*** Data for the task ***

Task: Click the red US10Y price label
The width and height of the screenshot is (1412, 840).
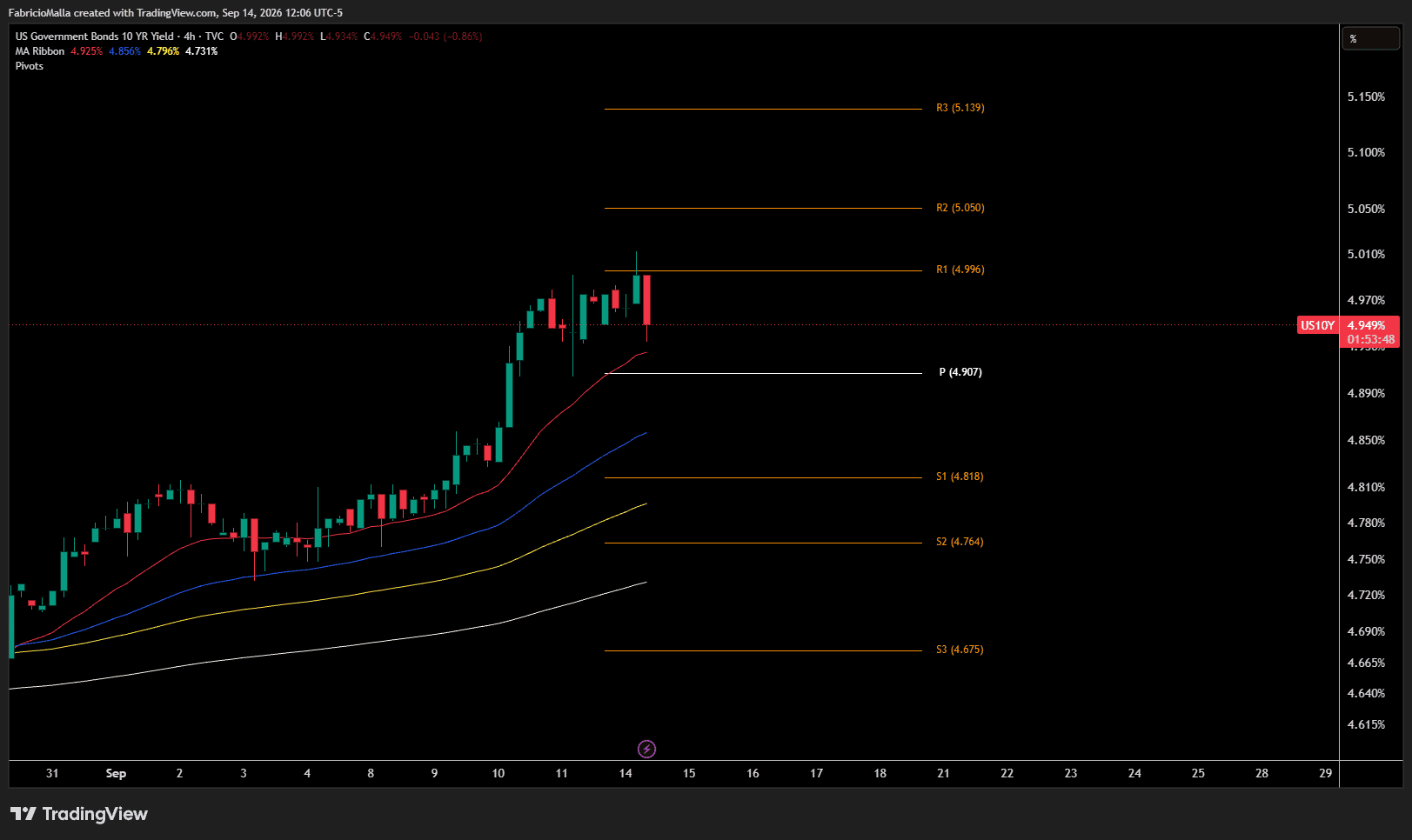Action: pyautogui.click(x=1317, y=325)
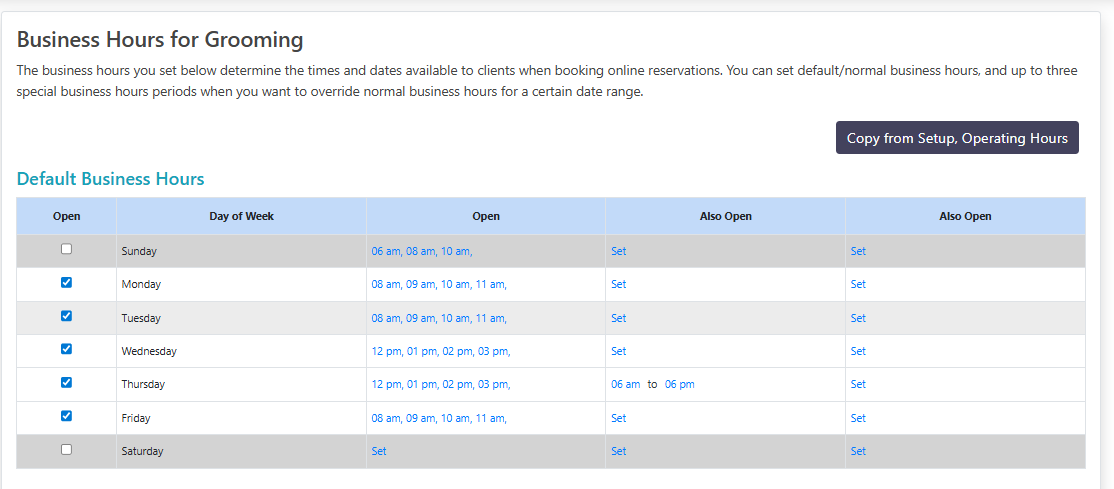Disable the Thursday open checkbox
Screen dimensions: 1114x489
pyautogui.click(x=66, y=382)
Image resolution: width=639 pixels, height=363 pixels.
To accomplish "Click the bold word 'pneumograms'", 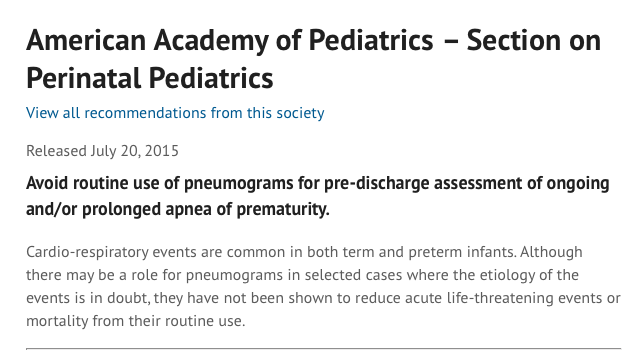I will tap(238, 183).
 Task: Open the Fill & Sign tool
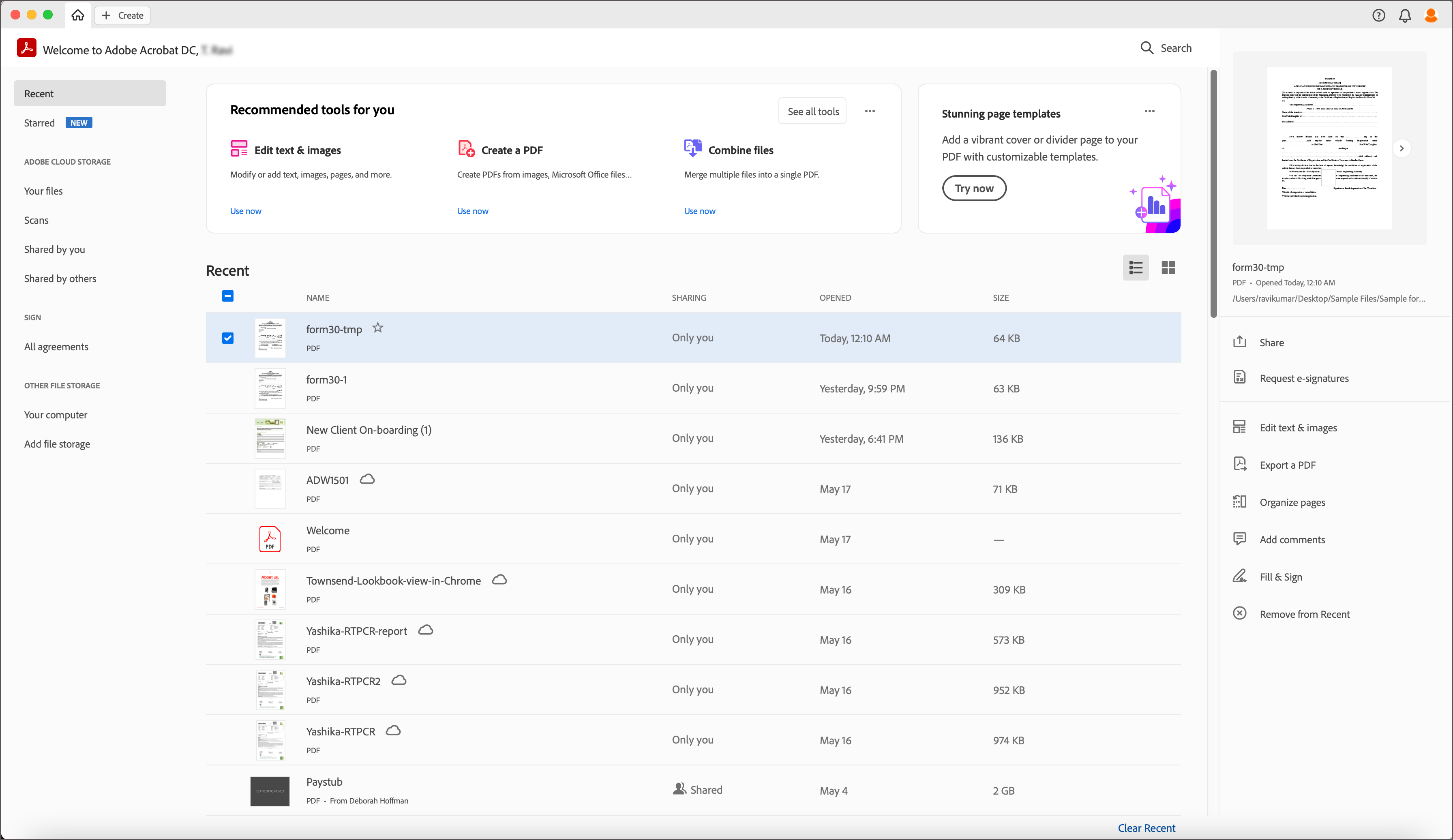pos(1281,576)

***
*** Data for the task ***

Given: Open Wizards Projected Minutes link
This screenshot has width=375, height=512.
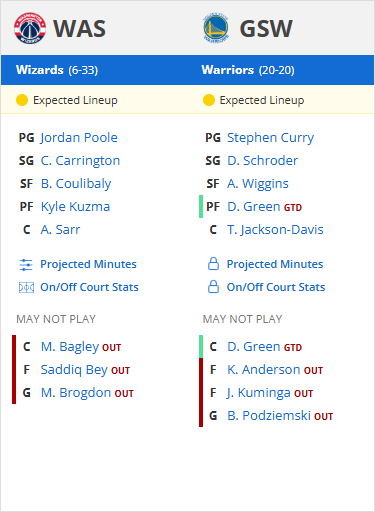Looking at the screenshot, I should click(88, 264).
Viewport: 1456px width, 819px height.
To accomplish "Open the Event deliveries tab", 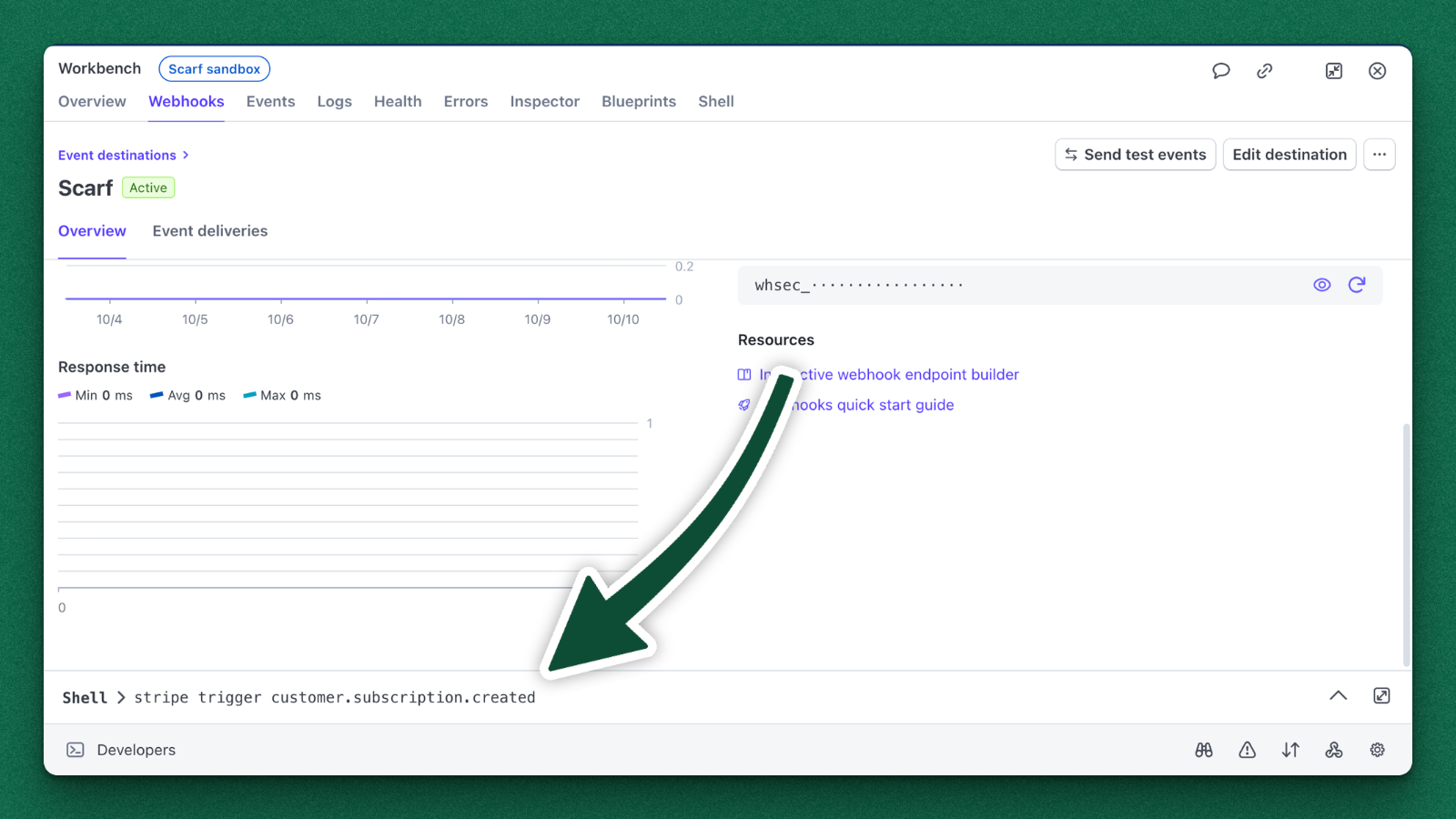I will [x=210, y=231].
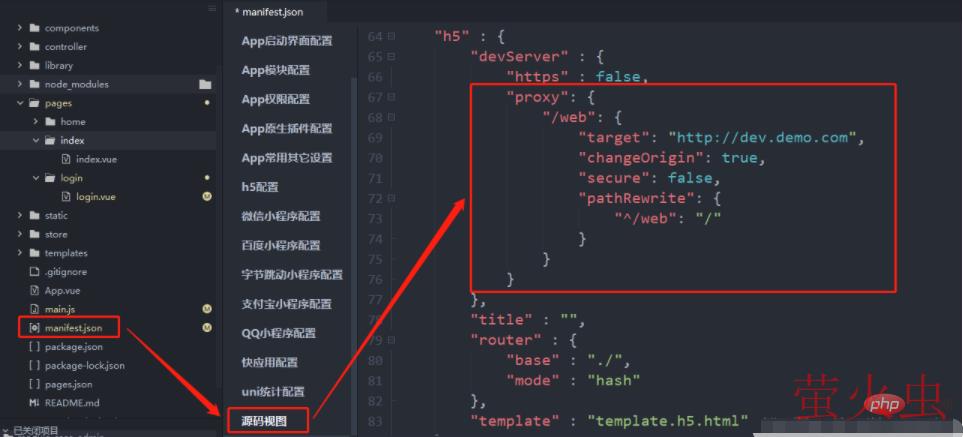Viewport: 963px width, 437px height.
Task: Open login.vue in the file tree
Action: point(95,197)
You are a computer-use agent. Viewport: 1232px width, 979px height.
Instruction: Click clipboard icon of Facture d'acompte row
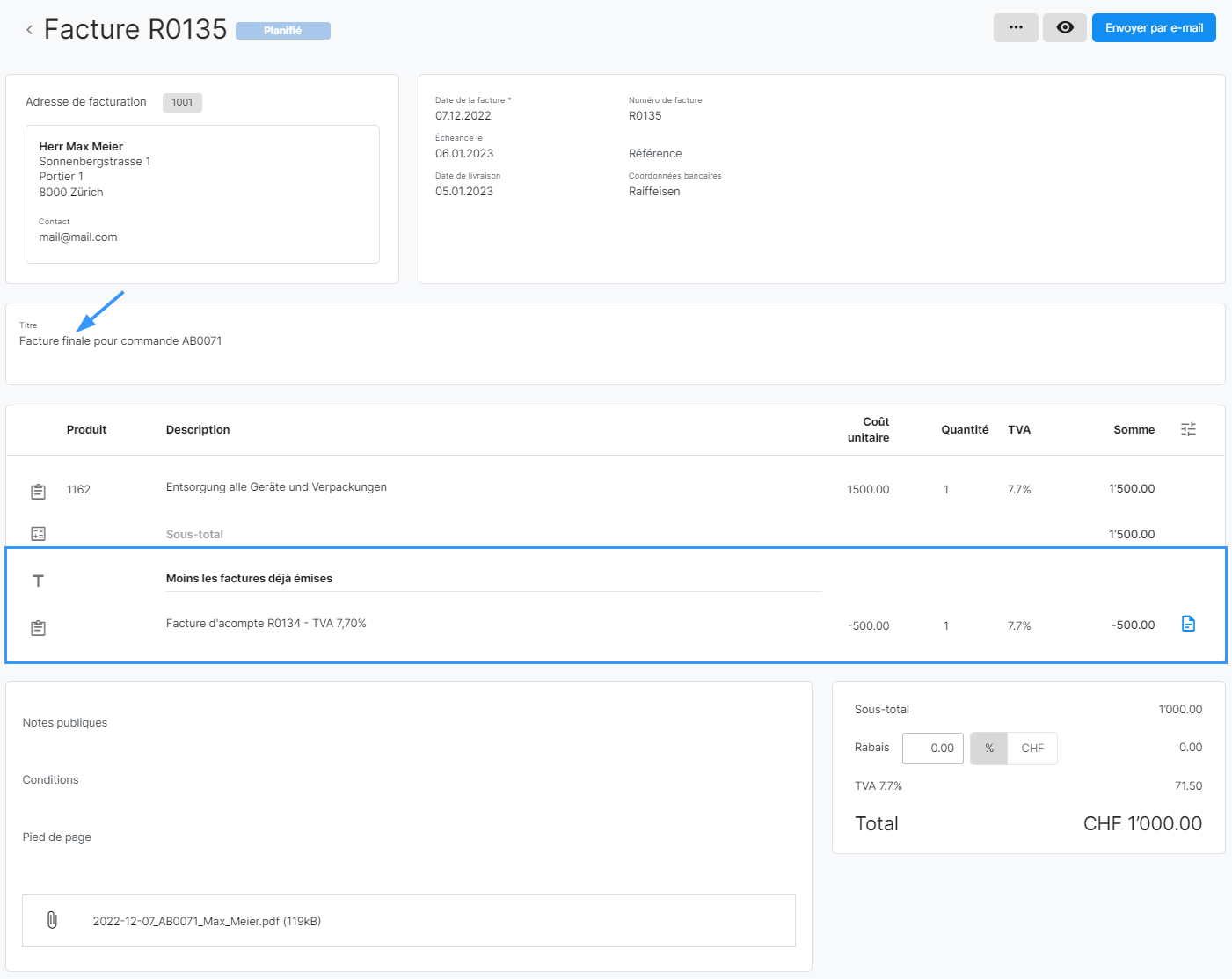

***

Reproduce the stretch of the entries above from the line that contains "Task: Click the red US10Y price label" through the line that contains "pyautogui.click(x=66, y=382)", without the pictures.

**Written reply**.
Task: Click the red US10Y price label
The width and height of the screenshot is (1412, 840).
Action: pyautogui.click(x=1317, y=325)
Disable the Thursday open checkbox
Screen dimensions: 1114x489
pyautogui.click(x=66, y=382)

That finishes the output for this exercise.